INSTRUCCIONES:
Actualiza todos los ítems: vuelve a escribir estas líneas cambiando "Screen dimensions" por "Screen size" y deja todo lo demás igual.
---------- MATERIAL DE CONSULTA
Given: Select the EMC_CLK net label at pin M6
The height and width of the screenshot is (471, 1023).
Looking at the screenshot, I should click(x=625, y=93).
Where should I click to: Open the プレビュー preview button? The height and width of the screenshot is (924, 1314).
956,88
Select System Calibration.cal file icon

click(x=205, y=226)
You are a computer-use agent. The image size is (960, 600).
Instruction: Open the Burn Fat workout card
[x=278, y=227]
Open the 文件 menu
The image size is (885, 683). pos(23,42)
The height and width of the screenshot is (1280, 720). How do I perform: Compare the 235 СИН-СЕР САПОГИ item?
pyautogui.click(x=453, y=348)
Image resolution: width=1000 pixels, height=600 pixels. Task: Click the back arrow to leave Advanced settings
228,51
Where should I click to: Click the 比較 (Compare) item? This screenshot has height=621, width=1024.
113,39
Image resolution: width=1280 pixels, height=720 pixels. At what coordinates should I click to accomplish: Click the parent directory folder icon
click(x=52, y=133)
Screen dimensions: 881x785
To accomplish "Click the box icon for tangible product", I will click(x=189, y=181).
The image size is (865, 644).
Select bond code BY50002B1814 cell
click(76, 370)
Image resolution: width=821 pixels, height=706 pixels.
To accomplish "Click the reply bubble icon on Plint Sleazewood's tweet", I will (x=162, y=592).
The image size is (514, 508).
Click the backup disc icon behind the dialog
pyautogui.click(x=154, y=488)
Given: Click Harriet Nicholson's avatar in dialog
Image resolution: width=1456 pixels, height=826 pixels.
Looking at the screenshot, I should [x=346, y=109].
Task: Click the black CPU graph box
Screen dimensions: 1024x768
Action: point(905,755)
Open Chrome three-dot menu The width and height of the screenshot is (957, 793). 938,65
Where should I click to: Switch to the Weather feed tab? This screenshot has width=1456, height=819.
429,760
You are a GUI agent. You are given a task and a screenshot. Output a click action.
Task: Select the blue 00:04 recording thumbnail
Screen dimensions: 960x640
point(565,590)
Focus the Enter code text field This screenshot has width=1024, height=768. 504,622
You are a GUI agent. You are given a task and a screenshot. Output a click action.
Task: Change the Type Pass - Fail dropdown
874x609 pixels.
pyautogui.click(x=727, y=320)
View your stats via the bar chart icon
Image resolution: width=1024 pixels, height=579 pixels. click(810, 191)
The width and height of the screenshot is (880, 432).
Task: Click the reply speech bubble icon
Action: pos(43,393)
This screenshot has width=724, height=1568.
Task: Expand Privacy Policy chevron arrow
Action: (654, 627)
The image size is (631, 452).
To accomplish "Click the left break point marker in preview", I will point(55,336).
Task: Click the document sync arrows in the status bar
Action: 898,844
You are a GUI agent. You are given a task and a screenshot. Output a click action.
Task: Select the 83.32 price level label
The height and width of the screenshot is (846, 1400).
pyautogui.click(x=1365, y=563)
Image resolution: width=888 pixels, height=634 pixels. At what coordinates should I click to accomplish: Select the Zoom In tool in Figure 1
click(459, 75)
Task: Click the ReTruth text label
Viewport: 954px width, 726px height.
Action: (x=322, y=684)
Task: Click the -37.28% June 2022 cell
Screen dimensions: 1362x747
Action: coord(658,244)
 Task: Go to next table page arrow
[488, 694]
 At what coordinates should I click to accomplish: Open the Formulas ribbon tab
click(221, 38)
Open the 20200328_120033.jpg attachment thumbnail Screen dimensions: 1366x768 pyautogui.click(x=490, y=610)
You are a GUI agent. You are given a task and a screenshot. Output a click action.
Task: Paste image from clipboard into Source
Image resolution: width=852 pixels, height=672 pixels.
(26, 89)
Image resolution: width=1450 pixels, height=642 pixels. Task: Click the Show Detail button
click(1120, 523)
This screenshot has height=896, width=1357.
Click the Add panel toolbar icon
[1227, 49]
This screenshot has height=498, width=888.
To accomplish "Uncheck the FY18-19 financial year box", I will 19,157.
--------------------
RESULTADO:
Given: Select the EMC_CLK net label at pin M6
The height and width of the screenshot is (471, 1023).
Looking at the screenshot, I should click(x=625, y=93).
Where should I click to: Open the プレビュー preview button? The height and width of the screenshot is (924, 1314).
956,88
Select System Calibration.cal file icon

click(x=205, y=226)
You are a computer-use agent. The image size is (960, 600).
Instruction: Open the Burn Fat workout card
[x=278, y=227]
Open the 文件 menu
The image size is (885, 683). pos(23,42)
The height and width of the screenshot is (1280, 720). How do I perform: Compare the 235 СИН-СЕР САПОГИ item?
pyautogui.click(x=453, y=348)
Image resolution: width=1000 pixels, height=600 pixels. Task: Click the back arrow to leave Advanced settings
228,51
Where should I click to: Click the 比較 (Compare) item? This screenshot has height=621, width=1024.
113,39
Image resolution: width=1280 pixels, height=720 pixels. At what coordinates should I click to accomplish: Click the parent directory folder icon
click(x=52, y=133)
Screen size: 881x785
To accomplish "Click the box icon for tangible product", I will click(x=189, y=181).
The image size is (865, 644).
Select bond code BY50002B1814 cell
click(76, 370)
Image resolution: width=821 pixels, height=706 pixels.
To accomplish "Click the reply bubble icon on Plint Sleazewood's tweet", I will (x=162, y=592).
The image size is (514, 508).
Click the backup disc icon behind the dialog
pyautogui.click(x=154, y=488)
Given: Click Harriet Nicholson's avatar in dialog
Image resolution: width=1456 pixels, height=826 pixels.
Looking at the screenshot, I should [x=346, y=109].
Task: Click the black CPU graph box
Screen size: 1024x768
Action: point(905,755)
Open Chrome three-dot menu The width and height of the screenshot is (957, 793). 938,65
Where should I click to: Switch to the Weather feed tab? This screenshot has width=1456, height=819.
429,760
You are a GUI agent. You are given a task and a screenshot. Output a click action.
Task: Select the blue 00:04 recording thumbnail
Screen size: 960x640
point(565,590)
Focus the Enter code text field This screenshot has width=1024, height=768. 504,622
You are a GUI agent. You are given a task and a screenshot. Output a click action.
Task: Change the Type Pass - Fail dropdown
874x609 pixels.
pyautogui.click(x=727, y=320)
View your stats via the bar chart icon
Image resolution: width=1024 pixels, height=579 pixels. click(810, 191)
The width and height of the screenshot is (880, 432).
Task: Click the reply speech bubble icon
Action: pos(43,393)
This screenshot has width=724, height=1568.
Task: Expand Privacy Policy chevron arrow
Action: (654, 627)
The image size is (631, 452).
To accomplish "Click the left break point marker in preview", I will point(55,336).
Task: Click the document sync arrows in the status bar
Action: 898,844
You are a GUI agent. You are given a task and a screenshot. Output a click action.
Task: Select the 83.32 price level label
The height and width of the screenshot is (846, 1400).
pyautogui.click(x=1365, y=563)
Image resolution: width=888 pixels, height=634 pixels. At what coordinates should I click to accomplish: Select the Zoom In tool in Figure 1
click(459, 75)
Task: Click the ReTruth text label
Viewport: 954px width, 726px height.
Action: (x=322, y=684)
Task: Click the -37.28% June 2022 cell
Screen size: 1362x747
Action: coord(658,244)
 Task: Go to next table page arrow
[488, 694]
 At what coordinates should I click to accomplish: Open the Formulas ribbon tab
click(221, 38)
Open the 20200328_120033.jpg attachment thumbnail Screen size: 1366x768 pyautogui.click(x=490, y=610)
You are a GUI agent. You are given a task and a screenshot. Output a click action.
Task: Paste image from clipboard into Source
Image resolution: width=852 pixels, height=672 pixels.
(26, 89)
Image resolution: width=1450 pixels, height=642 pixels. Task: Click the Show Detail button
click(1120, 523)
This screenshot has height=896, width=1357.
Click the Add panel toolbar icon
[1227, 49]
This screenshot has height=498, width=888.
To accomplish "Uncheck the FY18-19 financial year box", I will 19,157.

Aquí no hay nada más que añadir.